> [EXCERPTED PASSAGE]

╭──

Troglitazone acts on cellular pH and DNA synthesis through a peroxisome proliferator-activated receptor gamma-independent mechanism in breast cancer-derived cell lines

Francesco Turturro, Ellen Friday, Rocky Fowler, Diya Surie, Tomas Welbourne
Clinical Cancer Research 2004 October 15, 10 (20): 7022-30

PURPOSE: The purpose of this study was to assess whether troglitazone (TRO) would induce cellular acidosis by inhibiting Na(+)/H(+) exchanger (NHE) 1 in breast carcinoma-derived cell lines and, if so, whether cellular acidosis would be associated with a reduction in proliferation.

EXPERIMENTAL DESIGN: Intracellular pH (pH(i)) and acid extrusion capacity after an exogenous acid load were assayed using (2, 7)-biscarboxyethyl-5(6)-carboxyfluorescein in MCF-7 and MDA-MB-231 cells treated with TRO. Radiolabeled thymidine incorporation was used to assess DNA synthesis. Peroxisome proliferator-activated receptor (PPAR) gamma involvement was assessed using an antagonist and PPARgamma(-/-) NIH3T3 cells.

╰──

> [DATASET EXCERPT]

╭──

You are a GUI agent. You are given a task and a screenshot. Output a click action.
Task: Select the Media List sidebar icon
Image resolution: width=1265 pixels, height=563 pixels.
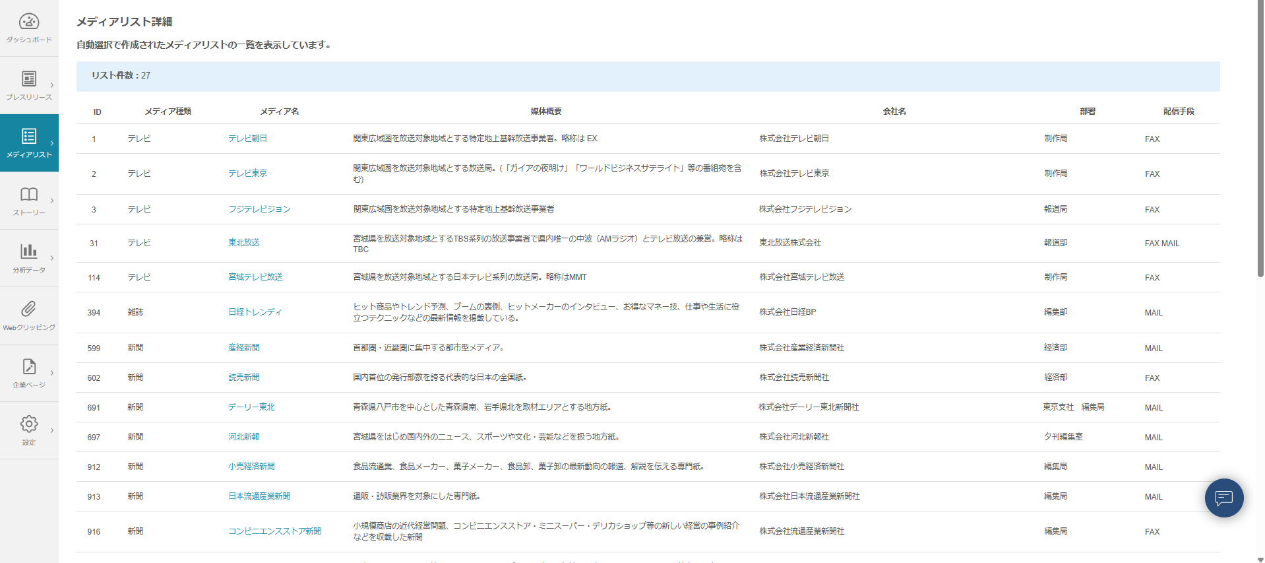tap(29, 137)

╰──

> [EXERCISE REQUIREMENTS]
A. Translate this sentence from the troglitazone abstract into Spanish: "Radiolabeled thymidine incorporation was used to assess DNA synthesis."
B. Write the next part of the troglitazone abstract, picking up after its last sentence.

> [OUTPUTS IN ORDER]
A. Se utilizó la incorporación de timidina radiomarcada para evaluar la síntesis de ADN.

B.
RESULTS: TRO induced a prompt (<4 minute) and severe cellular acidosis in both MCF-7 (7.54 +/- 0.23 to 6.77 +/- 0.06; P < 0.001) and MDA-MB-231 cells (7.38 +/- 0.18 to 6.89 +/- 0.25; P < 0.05) after 12 minutes, without increasing acid production. Acid extrusion as assessed by the response to an exogenous acid load (NH(4)Cl pulse) was markedly blunted (MDA-MB-231, P < 0.01) or eliminated (MCF-7, P < 0.001). Chronic exposure to TRO resulted in NHE1 activity reduction (P < 0.05) and a dose-dependent decrease in DNA synthesis (<75% inhibition at 100 micromol/L; P < 0.001 and P < 0.01 for MCF-7 and MDA-MB-231, respectively) associated with a decreased number of viable cells. TRO-mediated inhibition of proliferation was not reversed by the presence of the PPARgamma inhibitor GW9662 and was demonstrable in PPARgamma(-/-) NIH3T3 cells, consistent with a PPARgamma-independent mechanism.

CONCLUSIONS: TRO induces marked cellular acidosis in MCF-7 and MDA-MD-231 cells. Sustained acidosis is consonant with decreased proliferation and growth that is not reversed by a PPARgamma antagonist. Our results support a NHE-mediated action of TRO that exerts its effect independent of PPARgamma.